Please update the part of the data that opens at its start and closes with the line containing "Security Forms (130, 405)", swapping "Program" for "Initiative" and changing nothing else. Leave the pictures out of your answer.

── SUPPLIED MATERIAL ──

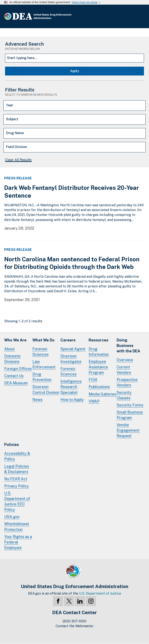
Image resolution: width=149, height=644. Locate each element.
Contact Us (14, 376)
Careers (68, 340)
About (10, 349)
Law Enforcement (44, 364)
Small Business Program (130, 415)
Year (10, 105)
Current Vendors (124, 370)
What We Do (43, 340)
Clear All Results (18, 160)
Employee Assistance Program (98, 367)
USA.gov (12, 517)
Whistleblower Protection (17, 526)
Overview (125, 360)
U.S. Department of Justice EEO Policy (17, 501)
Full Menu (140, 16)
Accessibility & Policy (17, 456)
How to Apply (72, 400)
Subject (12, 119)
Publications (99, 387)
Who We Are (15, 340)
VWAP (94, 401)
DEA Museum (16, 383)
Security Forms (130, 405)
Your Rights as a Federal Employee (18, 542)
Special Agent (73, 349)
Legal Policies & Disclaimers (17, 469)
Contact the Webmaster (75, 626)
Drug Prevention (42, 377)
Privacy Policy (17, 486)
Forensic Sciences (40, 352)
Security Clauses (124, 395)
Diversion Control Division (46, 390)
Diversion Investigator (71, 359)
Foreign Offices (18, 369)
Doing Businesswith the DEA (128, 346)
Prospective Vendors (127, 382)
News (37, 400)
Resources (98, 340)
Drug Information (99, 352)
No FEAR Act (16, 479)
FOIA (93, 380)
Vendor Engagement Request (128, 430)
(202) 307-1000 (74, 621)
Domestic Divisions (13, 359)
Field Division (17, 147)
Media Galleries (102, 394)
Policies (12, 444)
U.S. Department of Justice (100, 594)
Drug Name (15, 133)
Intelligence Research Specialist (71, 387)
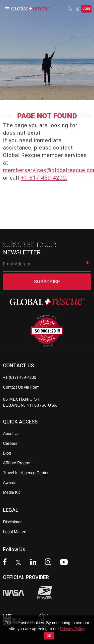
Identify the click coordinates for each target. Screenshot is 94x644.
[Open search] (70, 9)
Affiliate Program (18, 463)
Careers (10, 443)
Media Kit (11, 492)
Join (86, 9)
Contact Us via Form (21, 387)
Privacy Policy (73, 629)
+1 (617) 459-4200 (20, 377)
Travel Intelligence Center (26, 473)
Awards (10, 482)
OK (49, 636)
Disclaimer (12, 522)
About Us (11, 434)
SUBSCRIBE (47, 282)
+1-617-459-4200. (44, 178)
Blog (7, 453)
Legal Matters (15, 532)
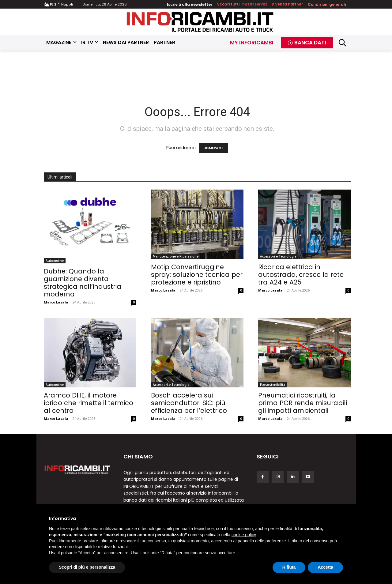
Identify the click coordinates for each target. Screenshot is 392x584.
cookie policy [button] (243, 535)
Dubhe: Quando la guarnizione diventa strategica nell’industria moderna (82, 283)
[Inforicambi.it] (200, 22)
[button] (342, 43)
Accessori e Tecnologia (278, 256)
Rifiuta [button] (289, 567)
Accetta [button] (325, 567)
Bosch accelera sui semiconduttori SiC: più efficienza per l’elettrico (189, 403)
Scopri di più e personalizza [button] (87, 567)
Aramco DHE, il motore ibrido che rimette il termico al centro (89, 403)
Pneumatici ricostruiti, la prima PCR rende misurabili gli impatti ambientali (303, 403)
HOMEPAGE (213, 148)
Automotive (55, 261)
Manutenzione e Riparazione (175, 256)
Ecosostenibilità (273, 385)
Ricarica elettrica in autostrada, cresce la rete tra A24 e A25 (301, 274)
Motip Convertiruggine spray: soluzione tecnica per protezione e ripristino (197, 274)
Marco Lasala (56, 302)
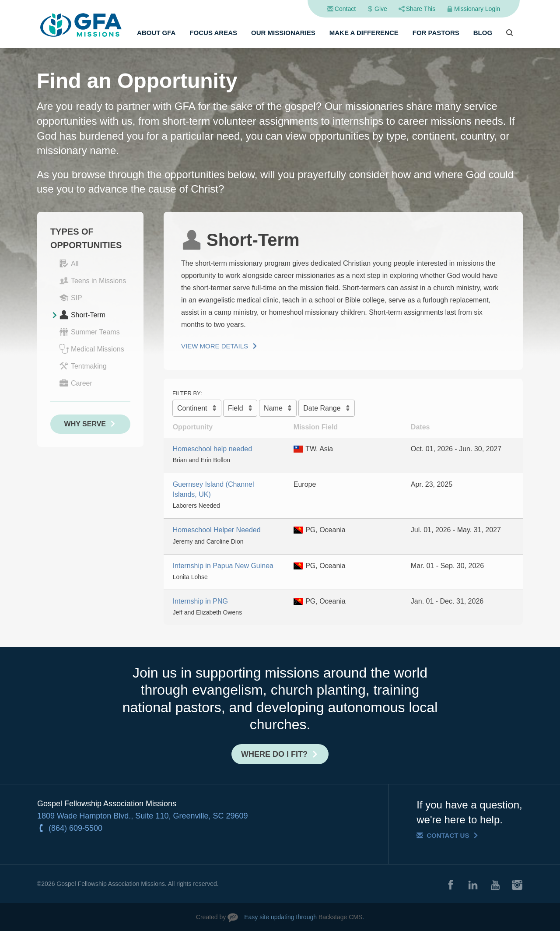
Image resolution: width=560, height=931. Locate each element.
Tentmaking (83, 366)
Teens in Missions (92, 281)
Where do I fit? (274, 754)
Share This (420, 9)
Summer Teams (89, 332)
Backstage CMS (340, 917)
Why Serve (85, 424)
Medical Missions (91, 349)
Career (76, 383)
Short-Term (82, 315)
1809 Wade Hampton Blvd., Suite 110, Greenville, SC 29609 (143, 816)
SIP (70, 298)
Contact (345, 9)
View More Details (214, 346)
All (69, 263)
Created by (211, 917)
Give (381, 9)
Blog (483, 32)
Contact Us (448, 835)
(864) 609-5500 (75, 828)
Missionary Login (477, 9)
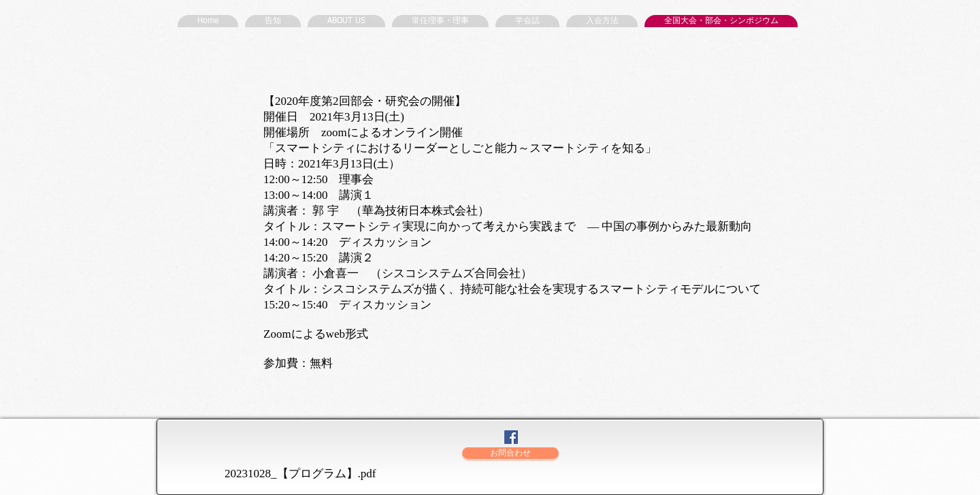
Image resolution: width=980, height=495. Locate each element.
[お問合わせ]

───

● THE SOLUTION
Image resolution: width=149, height=644. Locate each element.
Contact Us (14, 376)
Careers (68, 340)
About (10, 349)
Law Enforcement (44, 364)
Small Business Initiative (130, 415)
Year (10, 105)
Current Vendors (124, 370)
What We Do (43, 340)
Clear All Results (18, 160)
Employee Assistance Initiative (98, 367)
USA.gov (12, 517)
Whistleblower Protection (17, 526)
Overview (125, 360)
U.S. Department of Justice EEO Policy (17, 501)
Full Menu (140, 16)
Accessibility & Policy (17, 456)
How to Apply (72, 400)
Subject (12, 119)
Publications (99, 387)
Who We Are (15, 340)
VWAP (94, 401)
DEA Museum (16, 383)
Security Forms (130, 405)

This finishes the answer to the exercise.